Louis-Philippe Brodeur (Minister of Marine and Fisheries)

Liberal

Mr. BRODEUR.

I cannot admit that. The interpretation which my hon. friend wants to put upon the first of our rules is a most important one, and before the House passes judgment upon it, I think it should be fully considered by a committee of this House or by the full House in committee. That has been our procedure in the past. Let us consider for a moment what the declaration is which we are called upon to make:

That in the judgment of this House the sessional orders of the House of Commons of the United Kingdom of Great Britain and Ireland in force on the first day of July, 1867, are within the meaning of the words, ' rules, usages and forms of proceeding/ as contained in rule 1 of the rules of the House of Commons of Canada.

I say this is a most serious declaration.
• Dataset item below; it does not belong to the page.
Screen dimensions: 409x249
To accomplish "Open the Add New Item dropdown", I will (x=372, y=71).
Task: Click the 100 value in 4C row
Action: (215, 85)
What are we asked to embody in it? We are asked to embody rules which for forty years this parliament has not been supposed to put in force. I think, before we incorporate in our rules the important declaration made in this motion, we should inquire a little to find out how far we would be going by such a declaration. My hon. friend may be right in his interpretation of the law; but at the same time is it

advisable to adopt a sweeping declaration of that kind without having a committee of this House to investigate fully how far it would carry us? I may say that I do not think the procedure which my hon. friend is following is the proper procedure, and for this reason. My hon. friend knows that when a decision has been rendered by the Speaker, that decision stands as final unless there is an appeal from it. Rule 18 says:

The Speaker may permit debate of the point of order before rendering his decision, but such debate must be strictly relevant to the point of order taken. The Speaker shall decide upon the point of order, which decision shall be subject to appeal to the House, but without debate. If there be no appeal, the decision of the Chair shall be final. ,

If I remember rightly, my hon. friend himself raised the question the other day, and appealed to the Speaker for a decision.

A. decision was rendered by the Speaker, and that was final unless an appeal was taken from it.

Topic:   SUPPLY-FISHERIES COMMISSION.
Subtopic:   REPRESENTATION OF QUEBEC EAST AND OTTAWA.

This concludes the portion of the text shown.